▸ DIRECTIONS FOR THIS TASK
When copying the data, keep every line exactly the same.

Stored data
· · · ·
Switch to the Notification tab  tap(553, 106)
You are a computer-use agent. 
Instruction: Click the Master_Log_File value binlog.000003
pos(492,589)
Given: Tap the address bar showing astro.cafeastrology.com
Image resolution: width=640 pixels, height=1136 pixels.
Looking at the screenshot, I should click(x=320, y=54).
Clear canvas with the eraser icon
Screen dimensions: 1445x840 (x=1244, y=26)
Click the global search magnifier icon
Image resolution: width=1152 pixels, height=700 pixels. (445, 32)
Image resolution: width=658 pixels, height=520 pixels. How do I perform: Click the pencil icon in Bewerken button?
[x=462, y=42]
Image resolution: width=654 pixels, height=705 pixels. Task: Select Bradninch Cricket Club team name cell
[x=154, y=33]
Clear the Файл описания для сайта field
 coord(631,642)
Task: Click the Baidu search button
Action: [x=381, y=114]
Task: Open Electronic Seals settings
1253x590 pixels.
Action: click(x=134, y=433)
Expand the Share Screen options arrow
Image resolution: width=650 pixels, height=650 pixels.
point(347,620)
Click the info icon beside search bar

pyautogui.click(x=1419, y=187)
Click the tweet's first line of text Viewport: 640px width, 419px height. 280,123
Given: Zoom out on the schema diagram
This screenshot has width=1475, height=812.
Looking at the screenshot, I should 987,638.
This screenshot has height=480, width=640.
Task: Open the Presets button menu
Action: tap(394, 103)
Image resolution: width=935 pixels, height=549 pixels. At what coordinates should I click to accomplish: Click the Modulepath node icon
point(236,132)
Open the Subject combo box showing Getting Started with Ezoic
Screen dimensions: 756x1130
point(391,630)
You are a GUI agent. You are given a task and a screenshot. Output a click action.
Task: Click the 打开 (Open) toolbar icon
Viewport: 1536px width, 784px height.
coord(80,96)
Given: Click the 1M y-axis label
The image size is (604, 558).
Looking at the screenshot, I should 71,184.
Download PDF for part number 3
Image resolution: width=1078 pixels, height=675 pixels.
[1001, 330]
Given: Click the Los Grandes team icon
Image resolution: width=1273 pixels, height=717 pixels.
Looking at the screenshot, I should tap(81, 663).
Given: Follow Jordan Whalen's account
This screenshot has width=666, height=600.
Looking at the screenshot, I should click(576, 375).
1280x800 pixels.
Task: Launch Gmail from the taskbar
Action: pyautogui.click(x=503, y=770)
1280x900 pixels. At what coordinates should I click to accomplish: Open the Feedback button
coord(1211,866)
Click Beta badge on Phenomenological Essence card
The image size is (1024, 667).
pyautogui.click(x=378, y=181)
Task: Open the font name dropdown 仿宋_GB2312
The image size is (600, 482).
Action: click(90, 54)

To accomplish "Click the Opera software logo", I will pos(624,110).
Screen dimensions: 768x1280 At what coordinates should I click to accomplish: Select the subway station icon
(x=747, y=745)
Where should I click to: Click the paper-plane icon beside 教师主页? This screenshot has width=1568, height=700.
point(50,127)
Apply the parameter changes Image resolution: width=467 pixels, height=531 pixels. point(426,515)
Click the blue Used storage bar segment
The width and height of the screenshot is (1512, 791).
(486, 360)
· · · ·
▸ RESPONSE
Switch to the Notification tab  tap(553, 106)
You are a computer-use agent. 
Instruction: Click the Master_Log_File value binlog.000003
pos(492,589)
Given: Tap the address bar showing astro.cafeastrology.com
Image resolution: width=640 pixels, height=1136 pixels.
Looking at the screenshot, I should click(x=320, y=54).
Clear canvas with the eraser icon
Screen dimensions: 1445x840 (x=1244, y=26)
Click the global search magnifier icon
Image resolution: width=1152 pixels, height=700 pixels. (445, 32)
Image resolution: width=658 pixels, height=520 pixels. How do I perform: Click the pencil icon in Bewerken button?
[x=462, y=42]
Image resolution: width=654 pixels, height=705 pixels. Task: Select Bradninch Cricket Club team name cell
[x=154, y=33]
Clear the Файл описания для сайта field
 coord(631,642)
Task: Click the Baidu search button
Action: [x=381, y=114]
Task: Open Electronic Seals settings
1253x590 pixels.
Action: click(x=134, y=433)
Expand the Share Screen options arrow
Image resolution: width=650 pixels, height=650 pixels.
point(347,620)
Click the info icon beside search bar

pyautogui.click(x=1419, y=187)
Click the tweet's first line of text Viewport: 640px width, 419px height. 280,123
Given: Zoom out on the schema diagram
This screenshot has width=1475, height=812.
Looking at the screenshot, I should 987,638.
This screenshot has height=480, width=640.
Task: Open the Presets button menu
Action: tap(394, 103)
Image resolution: width=935 pixels, height=549 pixels. At what coordinates should I click to accomplish: Click the Modulepath node icon
point(236,132)
Open the Subject combo box showing Getting Started with Ezoic
Screen dimensions: 756x1130
point(391,630)
You are a GUI agent. You are given a task and a screenshot. Output a click action.
Task: Click the 打开 (Open) toolbar icon
Viewport: 1536px width, 784px height.
coord(80,96)
Given: Click the 1M y-axis label
The image size is (604, 558).
Looking at the screenshot, I should 71,184.
Download PDF for part number 3
Image resolution: width=1078 pixels, height=675 pixels.
[1001, 330]
Given: Click the Los Grandes team icon
Image resolution: width=1273 pixels, height=717 pixels.
Looking at the screenshot, I should tap(81, 663).
Given: Follow Jordan Whalen's account
This screenshot has width=666, height=600.
Looking at the screenshot, I should click(576, 375).
1280x800 pixels.
Task: Launch Gmail from the taskbar
Action: pyautogui.click(x=503, y=770)
1280x900 pixels. At what coordinates should I click to accomplish: Open the Feedback button
coord(1211,866)
Click Beta badge on Phenomenological Essence card
The image size is (1024, 667).
pyautogui.click(x=378, y=181)
Task: Open the font name dropdown 仿宋_GB2312
The image size is (600, 482).
Action: click(90, 54)

To accomplish "Click the Opera software logo", I will pos(624,110).
Screen dimensions: 768x1280 At what coordinates should I click to accomplish: Select the subway station icon
(x=747, y=745)
Where should I click to: Click the paper-plane icon beside 教师主页? This screenshot has width=1568, height=700.
point(50,127)
Apply the parameter changes Image resolution: width=467 pixels, height=531 pixels. point(426,515)
Click the blue Used storage bar segment
The width and height of the screenshot is (1512, 791).
(486, 360)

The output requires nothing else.